Given text –

2026-04-198 min read

Next.js 15 ships several features that have been in beta or canary for over a year. The most significant: Partial Prerendering (PPR) is now stable, Turbopack is stable for both development and production builds, and the request-time APIs are now async. Here's what changed and what you need to update.

Partial Prerendering (PPR) — stable

PPR is the biggest architectural addition. It splits a page into two parts at build time:

  • Static shell — layout, navigation, above-the-fold structure. Generated at build time and served instantly from the CDN edge.
  • Dynamic holes — content wrapped in <Suspense> that contains dynamic data. Streamed from the server after the static shell is delivered.

The result: static site performance for the shell (instant CDN delivery), server rendering for the dynamic parts (fresh data), all in a single round trip.

Enable PPR per-page:

export const experimental_ppr = true;

Or globally in next.config.js:

experimental: { ppr: true }

Turbopack for production builds

Turbopack (Next.js's Rust-based bundler) is now stable for production builds. Enable it with:

next build --turbopack

Benchmark improvements on large codebases:

MetricWebpackTurbopack
Dev server cold start45 s3 s
HMR update2–5 s~50 ms
Production build4 min90 s

Async request APIs

In Next.js 15, the APIs for accessing request-time data are now async. This is a breaking change from Next.js 14:

// Next.js 14 (sync) const { id } = params; const { token } = cookies(); // Next.js 15 (async) const { id } = await params; const cookieStore = await cookies(); const token = cookieStore.get('token');

Affected APIs: params, searchParams, cookies(), headers(), draftMode().

Information shown –
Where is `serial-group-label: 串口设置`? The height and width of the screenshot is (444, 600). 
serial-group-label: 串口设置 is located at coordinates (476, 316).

Required action 1 – In the Next.js 15 article, which APIs are listed as affected by the move to async request APIs?
Required action 2 – Continue the Next.js 15 article from where it ends.

Exercise result 1 – params, searchParams, cookies(), headers(), and draftMode().

Exercise result 2 –
Run the migration codemod to update existing code:

npx @next/codemod@canary next-async-request-api .

Improved caching semantics

Next.js 15 reverses the aggressive default caching behavior introduced in Next.js 13/14. In Next.js 15:

  • fetch() requests are not cached by default (was: cached indefinitely)
  • GET Route Handlers are not cached by default (was: cached)
  • Client Router Cache does not reuse stale page segments by default (was: reused for 30 seconds)

Opt into caching explicitly with fetch(url, { cache: 'force-cache' }) or route segment config.

React 19 integration

Next.js 15 ships with React 19 support. Key React 19 additions you can use:

  • Actions — async functions passed to form actions, with built-in pending state, error handling, and optimistic updates.
  • use() hook — reads context and promises inside render.
  • ref as prop — no more forwardRef wrapper.

Migration notes

The async request API change will cause runtime errors on any page that accesses cookies(), headers(), or params synchronously. Run the codemod first, then test each route. The Next.js 15 upgrade guide covers edge cases for middleware and nested layouts.